A current problem is that vb2_ioctl_streamoff does not always execute when the process using the camera close without cleanup. To mitigate this, I've tried to trace vb2_fop_release, which is called when the process shuts down without the streamoff call. However, since this function is also called for reasons other than process shutdown [3], I had to filter the events for only the cases when the process is being shut down. To detect this, I tried to see if the process PID that called vb2_fop_release has been reaped. This doesn't quite work as it suffers from a race condition where the eBPF event can fire before the process gets fully reaped by the kernel (I think). Thus, this is not fully reliable and the camera off event will be missed occasionally. I don't have another good way to detect this for now. If you do, leave me a comment.
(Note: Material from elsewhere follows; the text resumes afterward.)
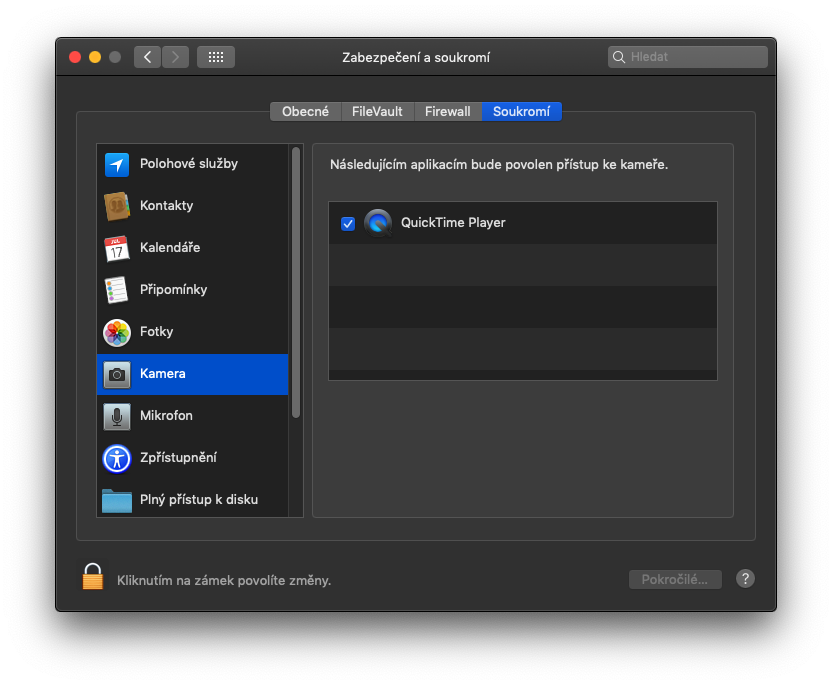832x685 pixels.
Task: Click the Pokročilé… button
Action: tap(675, 580)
To workaround this problem in the current code base, you would have to turn the camera on and off normally.

It also turns out that turning lights on and off based on camera on and off events is not the best user experience for some applications like Microsoft Teams. Microsoft Teams will turn the camera on and off several times before you finally join the call as it has a "pre-check" screen. This causes several on and off events to fire, which can trigger the lights to turn on and off a few times while you join the call. In my opinion, the user experience problem here is not actually with Autolight, but with Microsoft Teams. I suppose that's not a surprise.
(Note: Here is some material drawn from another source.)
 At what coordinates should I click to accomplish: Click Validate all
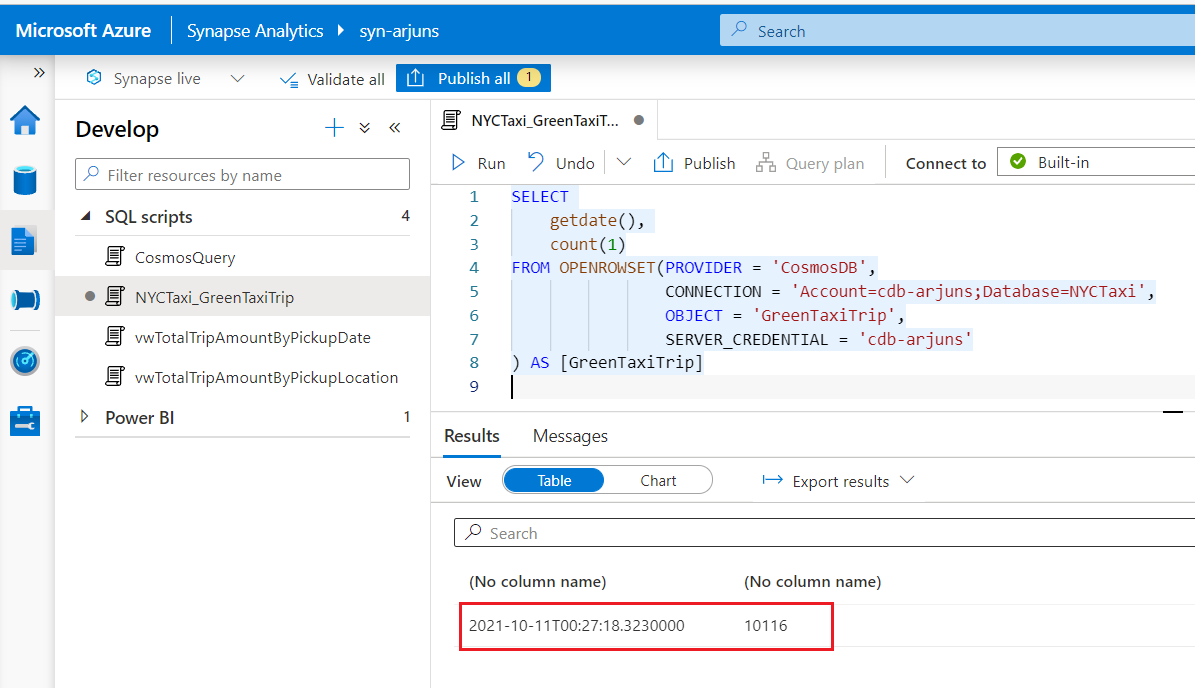(332, 79)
[3]Such as if any process opens the video device file and close it without actually turning on the stream, common when you try to get the device properties.

Where to go from here

The present detection method is still quite brittle, but it does work for my use cases with UVC cameras. As stated at the beginning, the Linux ecosystem is in the midst of transition from V4L2 to libcamera + PipeWire. PipeWire should make the detection much more robust. The architecture of CameraCoordinator is extensible to support PipeWire, but the current implementation is probably a bit too tied to V4L2 and would need a bit of refactoring to get a PipeWire detector working. Notably the camera event struct and the event merger are both tied to V4L2.

Also, this project defined a custom DBus signal for camera on and off events. Ideally this should be supported in the standard under the FreeDesktop specifications.

For the Autolight project, it would be good if it can automatically adjust the brightness and colour temperature of the light. This is a bit more difficult as there is no readily available brightness and white balance sensor for Linux (or even Windows) [4]. Not adjusting the brightness and colour temperature can lead to suboptimal video quality as the image can be overexposed or the white balance can be off. Right now the Autolight program allows for manual control of the temperature and brightness through the tray icon to mitigate this issue. This is not great as it is easily forgotten, but acceptable for now.

[4]I did notice that I can query the white balance temperature from my Logitech BRIO 4K webcam, but it doesn't seem like the value changed when the camera is off, so that doesn't work.

Some lessons learned

These are some personal notes that are likely not relevant to anyone but myself:

  • eBPF is (unsurprisingly) powerful and can be used for all sorts of weird purposes.
  • The DBus status notifier "standard" is not an accepted FreeDesktop standard despite widespread implementation and being a relatively nice standard to work with. The only hold out (as usual) is GNOME. Canonical provides an extension that's almost universally installed to mitigate this problem. There are even pretty some recent controversy about this subject...
  • Building debian packages remains an arcane art, and I'm not doing it well.
  • AI-assisted programming is probably not that helpful for this project as I had to learn a bunch of stuff and over-engineered the original design significantly. In some cases the existing code generated by the AI polluted my own context window which caused some excessive slowdowns. In other situations it was a great accelerant for me to better understand the V4L2 system (not a perfect understanding but good enough to get it done). Not sure if I got a speed up overall or not.